If the deal goes through, Vodafone could become a supplier of enterprise network services in the U.K. and abroad, and according to the company's statement announcing the offer, it would be able to make use of C&W's global network to offload some of its mobile traffic.

The U.K. is the last major Western European country in which Vodafone does not own a fixed-line network. By acquiring C&W it will gain an enterprise backbone in the U.K., second only to the BT Group (NYSE: BT).
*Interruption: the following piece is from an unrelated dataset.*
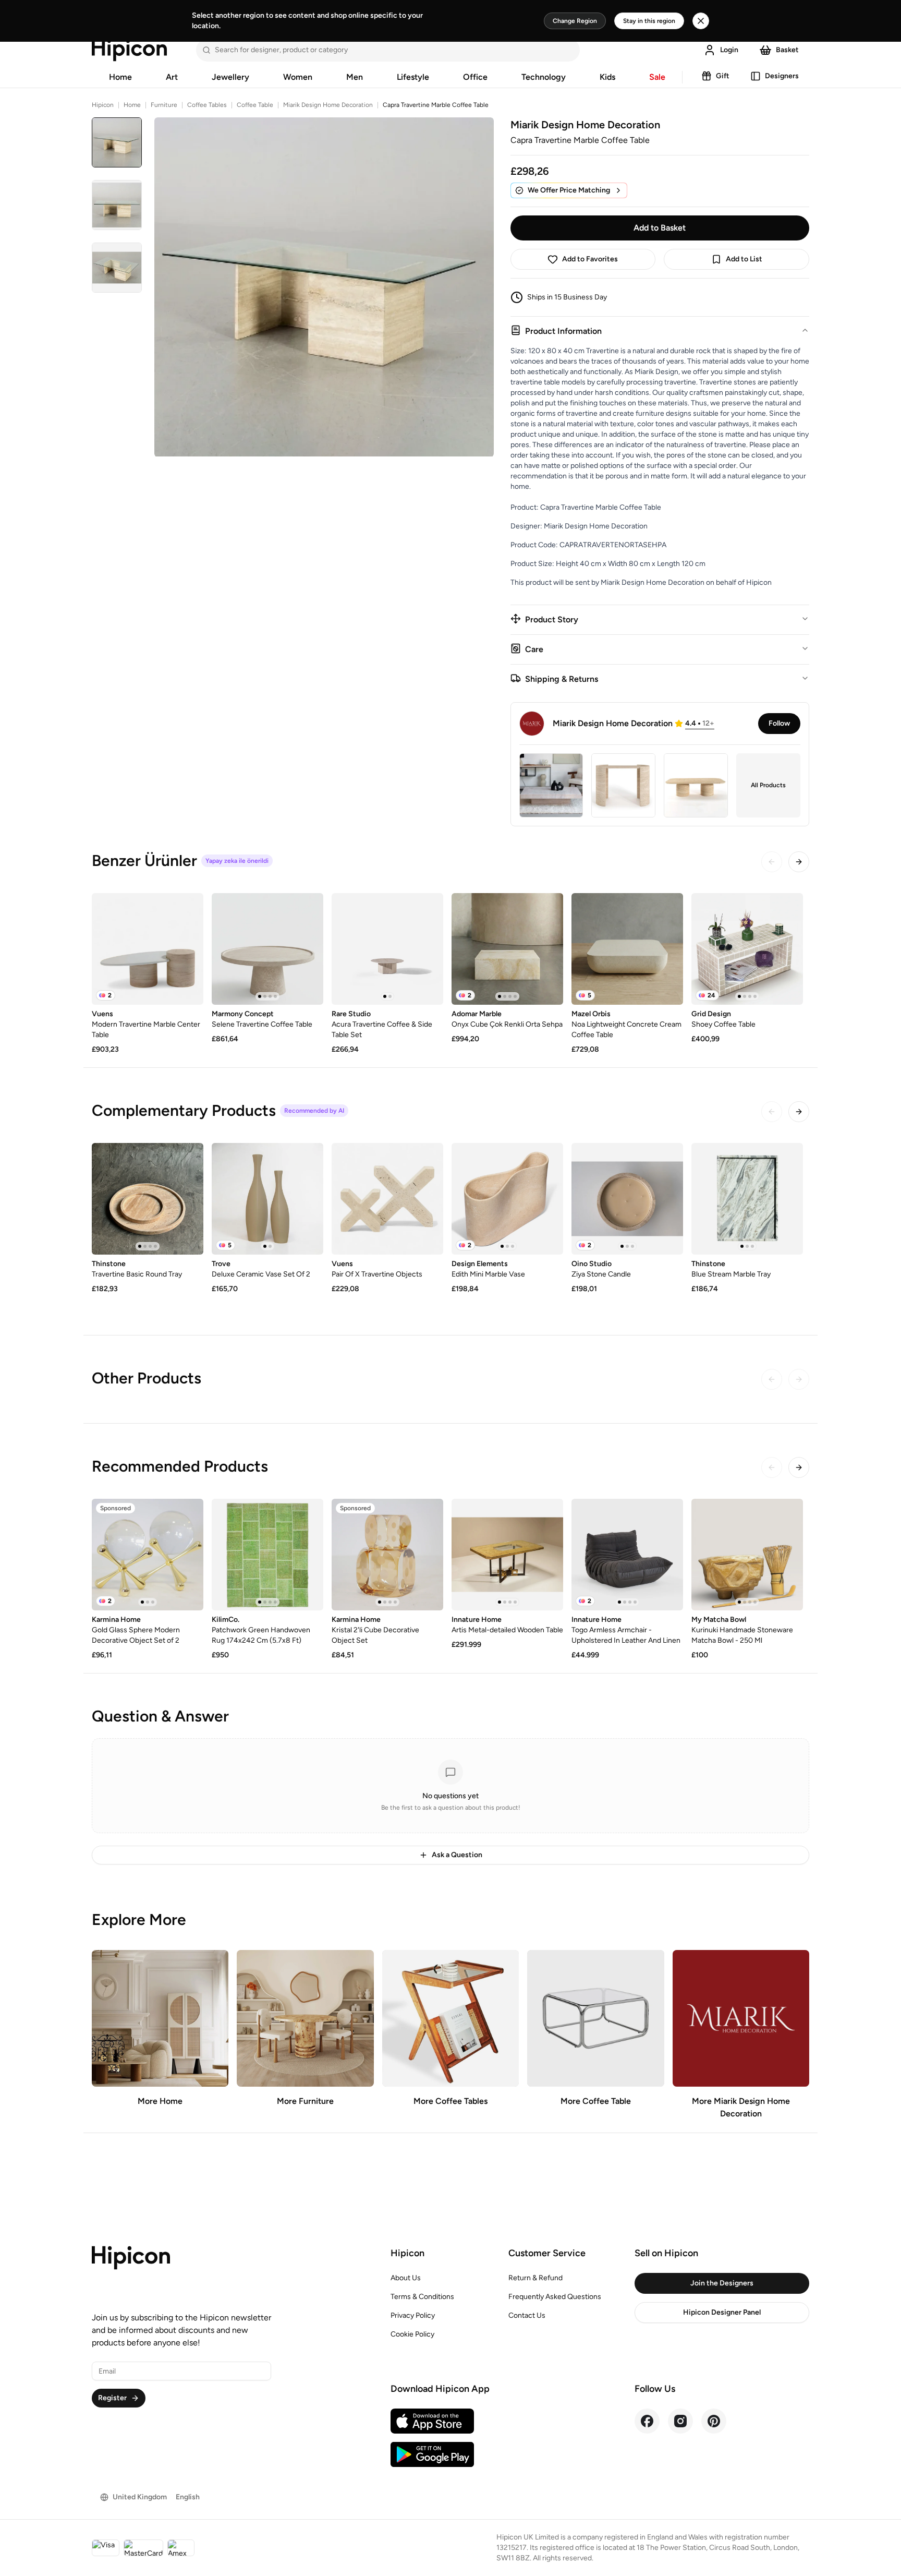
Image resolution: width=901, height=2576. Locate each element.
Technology (543, 77)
C&W presently has 20,500 km of fiber cable -- the largest such network in the UK. It serves over half of the population, covering 400 towns and cities.

C&W has been going downhill since it broke off from its parent company in 2010, and its valuation was sinking deeper than the submarine cables it has been laying down since it laid the first transatlantic cable in 1866. But the company's share price on the London stock exchange has risen 85% since Vodafone first started showing interest in the company in February, and the stock jumped as much as 17% on news of the formal offer.
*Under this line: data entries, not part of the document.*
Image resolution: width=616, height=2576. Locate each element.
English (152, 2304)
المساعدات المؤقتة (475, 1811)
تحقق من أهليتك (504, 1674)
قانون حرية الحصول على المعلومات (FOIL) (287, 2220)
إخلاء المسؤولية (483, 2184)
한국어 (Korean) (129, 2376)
Vodafone needs 75% of Cable & Wireless' investors to approve the deal and already has the support of 19%. But Orbis Holdings, which owns another 19% slice of C&W shares, told Bloomberg in a statement, "We are concerned that the offer price does not appear to reflect the value inherent in CWW."

But Evan Miller, a managing director of Gamco Investors (NYSE: GBL), which owns 1% of C&W, thinks shareholders should not be too coy regarding the offer. "I don't see that there's going to be another Vodafone on the scene," he warned.

Vodafone had one rival in its quest for C&W, but Tata (NYSE: TCL) withdrew from the bidding last week.